Francisco Apaolaza

Montoya, el ‘reosurrecto’

El tío de Montoya se ha revelado como un personaje con un trasfondo literario profundísimo, entre Quiñones y Javier Valenzuela

Decir que nadie vuelve de la muerte quizás es decir demasiado. A Rodrigo Rato, por ejemplo, le hicieron la autopsia política y anda declarando en la comisión de investigación sobre Bankia con tal frescura y desparpajo que parece que acaba de salir de la ducha después de un partido de squash. Bien visto, Pedro Sánchez también resucitó después de que lo arrojaran por el balcón de Ferraz. Esta semana, los familiares de Gabriel Montoya aseguran que se atiborró de pastillas en su celda del penal de Villabona y horas despertó en la mesa de un forense de Oviedo. El Chino, como le apodan, cumplía cinco años en el talego por robar chatarra. Lo encontraron los funcionarios en su celda, cianótico y sin respiración. Tres médicos certificaron su muerte. Se durmió en el infierno de la trena y, cuando volvió en sí, el cielo se le parecía mucho a la sala de autopsias del Instituto de Medicina Legal de Oviedo. Cuenta su padre que le despertaron las cosquillas del rotulador cuando un forense le trazaba en el pecho un camino para el bisturí. También dicen que ahora estaría sano y salvo de no ser por la neumonía que presuntamente ha agarrado en el frigorífico de la morgue en el que lo metieron vestido solamente con una bolsa de plástico negro y una etiqueta en el dedo. Al despertar, el ‘reosurrecto’ pidió comida y tabaco. Querría fumarse el típico pitillo de después de la muerte.

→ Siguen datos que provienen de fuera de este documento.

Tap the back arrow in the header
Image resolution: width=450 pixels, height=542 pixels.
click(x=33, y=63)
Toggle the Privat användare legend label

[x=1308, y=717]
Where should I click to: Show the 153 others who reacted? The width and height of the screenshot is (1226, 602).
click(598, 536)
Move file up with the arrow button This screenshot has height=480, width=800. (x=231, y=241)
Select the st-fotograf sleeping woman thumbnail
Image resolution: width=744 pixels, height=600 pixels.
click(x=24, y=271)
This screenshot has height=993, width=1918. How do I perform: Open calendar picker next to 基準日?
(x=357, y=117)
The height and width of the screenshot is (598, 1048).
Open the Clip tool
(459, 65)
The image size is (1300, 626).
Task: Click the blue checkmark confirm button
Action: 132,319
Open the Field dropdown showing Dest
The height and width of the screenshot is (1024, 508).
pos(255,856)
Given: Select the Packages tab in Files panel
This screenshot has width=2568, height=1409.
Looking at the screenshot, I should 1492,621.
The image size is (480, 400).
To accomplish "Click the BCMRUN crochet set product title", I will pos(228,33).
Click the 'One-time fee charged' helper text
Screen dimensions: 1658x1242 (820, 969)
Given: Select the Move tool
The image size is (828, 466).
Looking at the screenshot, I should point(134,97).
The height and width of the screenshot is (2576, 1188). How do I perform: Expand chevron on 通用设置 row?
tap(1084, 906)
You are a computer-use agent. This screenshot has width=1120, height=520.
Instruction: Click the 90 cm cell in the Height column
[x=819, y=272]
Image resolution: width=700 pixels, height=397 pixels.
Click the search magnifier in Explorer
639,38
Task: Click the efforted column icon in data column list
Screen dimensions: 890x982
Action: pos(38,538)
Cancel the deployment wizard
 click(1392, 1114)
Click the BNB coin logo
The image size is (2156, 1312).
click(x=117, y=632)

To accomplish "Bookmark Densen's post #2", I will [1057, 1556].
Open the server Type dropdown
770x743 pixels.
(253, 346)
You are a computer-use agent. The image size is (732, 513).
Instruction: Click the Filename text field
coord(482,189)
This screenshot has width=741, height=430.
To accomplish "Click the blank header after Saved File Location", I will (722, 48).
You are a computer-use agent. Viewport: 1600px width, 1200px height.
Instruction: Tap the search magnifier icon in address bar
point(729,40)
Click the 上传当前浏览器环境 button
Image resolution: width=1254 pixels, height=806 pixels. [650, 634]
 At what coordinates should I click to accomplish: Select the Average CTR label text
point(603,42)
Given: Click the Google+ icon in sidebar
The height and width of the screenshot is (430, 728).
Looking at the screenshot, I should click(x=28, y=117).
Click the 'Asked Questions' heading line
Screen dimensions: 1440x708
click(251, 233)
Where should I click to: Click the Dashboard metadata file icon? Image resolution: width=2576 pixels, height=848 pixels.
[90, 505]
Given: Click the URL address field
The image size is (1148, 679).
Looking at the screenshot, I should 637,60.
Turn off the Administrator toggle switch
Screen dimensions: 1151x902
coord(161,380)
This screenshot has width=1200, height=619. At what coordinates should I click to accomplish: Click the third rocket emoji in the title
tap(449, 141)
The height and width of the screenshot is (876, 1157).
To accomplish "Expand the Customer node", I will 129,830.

El tío de Montoya se ha revelado ante los medios como un personaje con un trasfondo literario profundísimo, entre Fernando Quiñones y las crónicas quinquis de Javier Valenzuela. Está contento; no podría ser de otra manera. Advierte en la radio del tremendo error de haberle enterrado vivo, pues entre vida y muerte «la diferencia es mucha». Toda.

De su viaje astral no recuerda nada metafísico, y es una verdadera lástima, porque los mortales llevan miles de años pidiendo sin éxito luz y taquígrafos sobre lo que sucede en el más allá. La ciencia del más acá atribuye el milagro del Lázaro chatarrero a la catalepsia, un proceso que reduce aparentemente las constantes vitales de los vivos hasta el punto de que se parecen demasiado a los muertos, más incluso que los que duermen desnucados en los vagones del metro.

El miedo a que uno sea confundido con un cadáver sin serlo y despertar en una bolsa, o peor aún, en un féretro, ha sembrado entre los vivos el germen de la ansiedad. Los esqueletos desenterrados de cajas con las tapas arañadas son una imagen escalofriante que ha inquietado al hombre desde hace más de un siglo. En la segunda mitad del XVIII, el temor a enterrar un finado que en realidad estuviera solo en puntos suspensivos llevó a fabricar los ataúdes con campana o con bandera, se supone que blanca.

Los médicos advierten de que la catalepsia es un trastorno neurológico absolutamente excepcional que se manifiesta muy pocas veces al año. Un muerto que vuelve a la vida es desde luego un fenómeno insólito, más aún tratándose de un supuesto suicida. Habiendo tanta gente que dice ‘Adiós, muy buenas’ en contra de su voluntad, esta vez la suerte se ha traído de vuelta a uno que quería irse. Tiene gracia la suerte, a veces.